11. The wording of this sentence was adapted from article 4319 in the NIV edition of the Thompson Chain Reference Bible.
12. Matthew 21:12,13; Mark 11:15-17; John 2:14-17.
13. On one occasion the apostle Paul was mobbed by angry Jews who mistakenly believed he had brought a Gentile past this barrier (Acts 21:27-29).
14. The awareness and interest of the common people in the priests’ sanctuary ministry is illustrated in Luke 1:10. One of the the priests’ daily duties in the holy place was burning incense, symbolic of prayer (Psalm 141:2; Revelation 5:8; 8:4), on the altar of incense which stood immediately before the veil. The Bible records that as the priest Zacharias performed this duty, "the whole multitude of the people were praying without at the time of the incense" (Luke 1:10). Doubtless their prayer was that Zecharias’ service on their behalf would be found acceptable by God.
15. The Hebrew text of the Old Testament distinguishes between the transcendent presence of God (yashab), and his temporary dwelling (shakan) in the Old Testament temple.

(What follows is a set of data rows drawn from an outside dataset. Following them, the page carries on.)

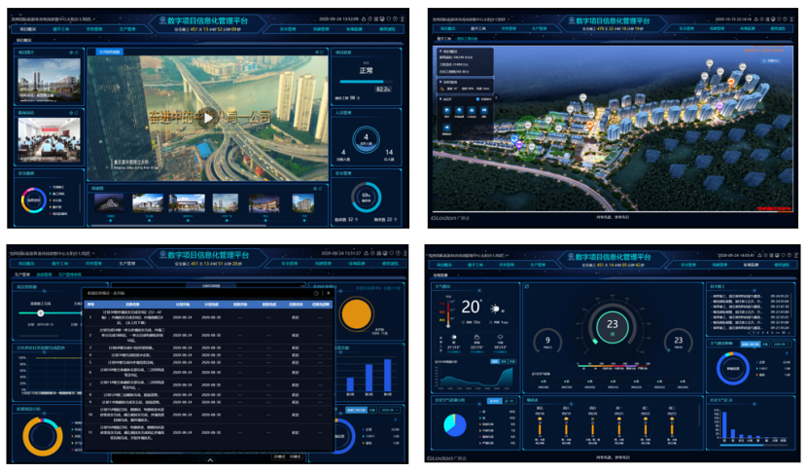The image size is (808, 473).
Task: Open the news meeting photo in top-left dashboard
Action: pyautogui.click(x=47, y=137)
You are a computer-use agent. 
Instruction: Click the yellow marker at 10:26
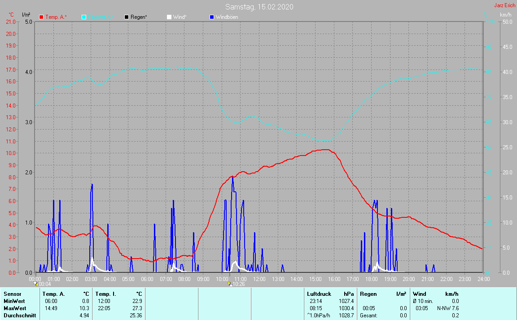point(229,284)
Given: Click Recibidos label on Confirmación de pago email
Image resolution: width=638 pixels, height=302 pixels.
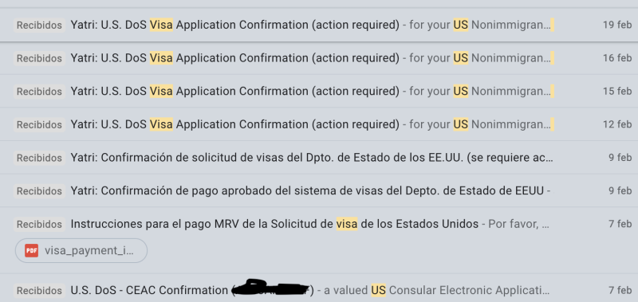Looking at the screenshot, I should tap(39, 190).
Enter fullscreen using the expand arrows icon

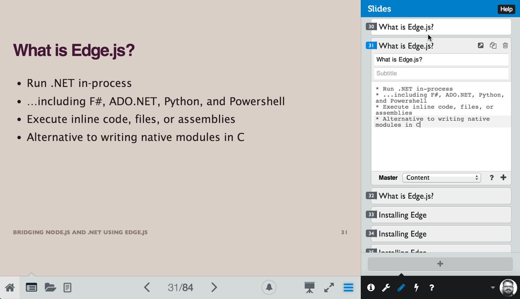pos(329,287)
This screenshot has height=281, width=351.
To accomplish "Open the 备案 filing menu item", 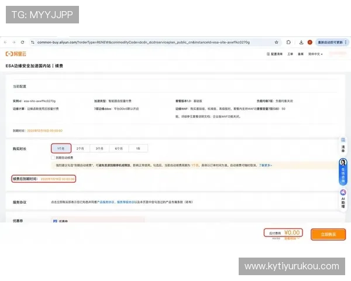I will [300, 54].
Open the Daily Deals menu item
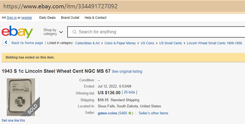Image resolution: width=245 pixels, height=124 pixels. click(x=47, y=18)
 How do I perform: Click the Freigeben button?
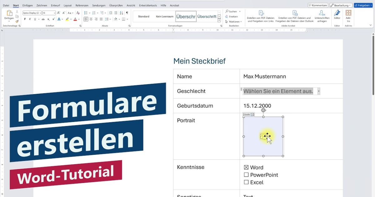coord(363,5)
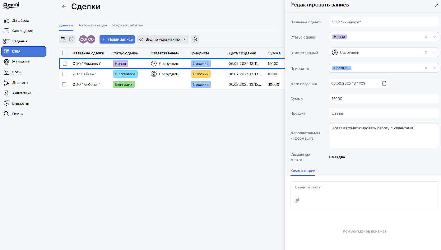Switch to the Автоматизация tab
This screenshot has width=441, height=250.
[93, 25]
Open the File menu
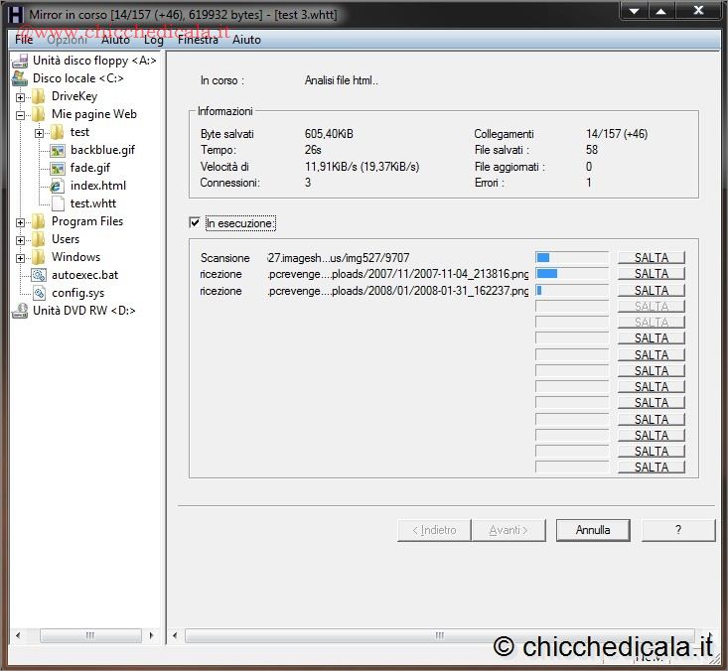 (24, 40)
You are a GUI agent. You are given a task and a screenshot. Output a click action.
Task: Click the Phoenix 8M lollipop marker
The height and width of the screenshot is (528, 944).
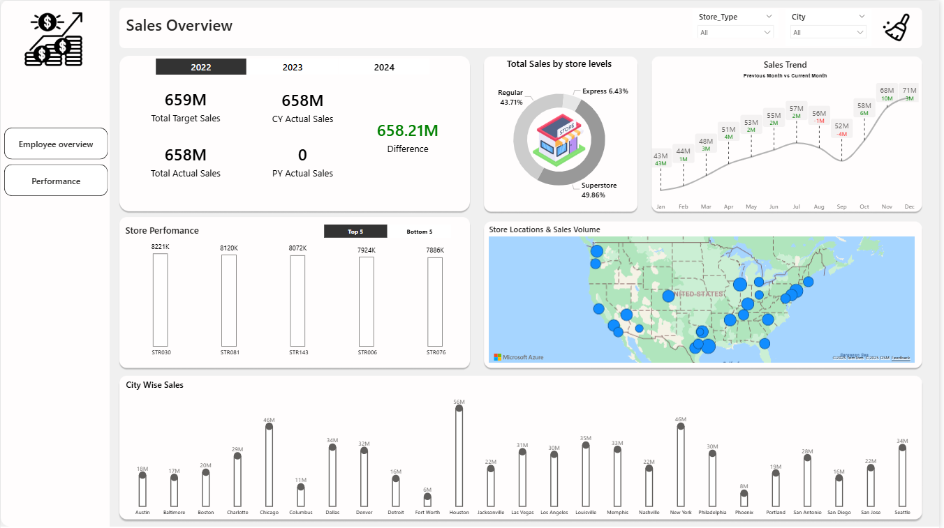click(744, 493)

Solomon recognized this in his prayer of dedication for the temple when he said, "I have surely built thee an house to dwell (shakan) in ... " Later in the prayer he acknowledged that no earthly temple could ever serve as a residence for the transcendent presence of the infinite Creator of heaven and earth: "But will God indeed dwell (yashab) on the earth? behold, the heaven and heaven of heavens cannot contain thee; how much less this house that I have built thee" (1 Kings 8:12-27).
16. The Bible warns the Christian against participation in secret activities (Matthew 10:26,27; Ephesians 5:11,12), and Jesus affirmed that "I spake openly to the world ... in secret have I said nothing" (John 18:20).
17. Josephus, The Wars of the Jews, IV, 4-6.
18. Ridderbos observes that the centralization of worship at one temple facilitated the installation of the New Covenant when the temple was destroyed. See J. Ridderbos, Deuteronomy (Grand Rapids: Regency Reference Library/Zondervan, 1982), p. 152.
19. Cited by M. R. DeHaan, The Tabernacle (Grand Rapids:Eerdmans, 1955), p. 115.
20. The Book of Mormon itself describes Nephi as building a temple "after the manner of the temple of Solomon" (2 Nephi 5:16).
21. Click here for a study evaluating the scriptural basis for the Mormon practice of baptism for the dead.
22. In the words of Solomon’s prayer of dedication for the Jerusalem temple: "who am I then, that I should build him an house, save only to burn sacrifices before him?" (2 Chronicles 2:6b).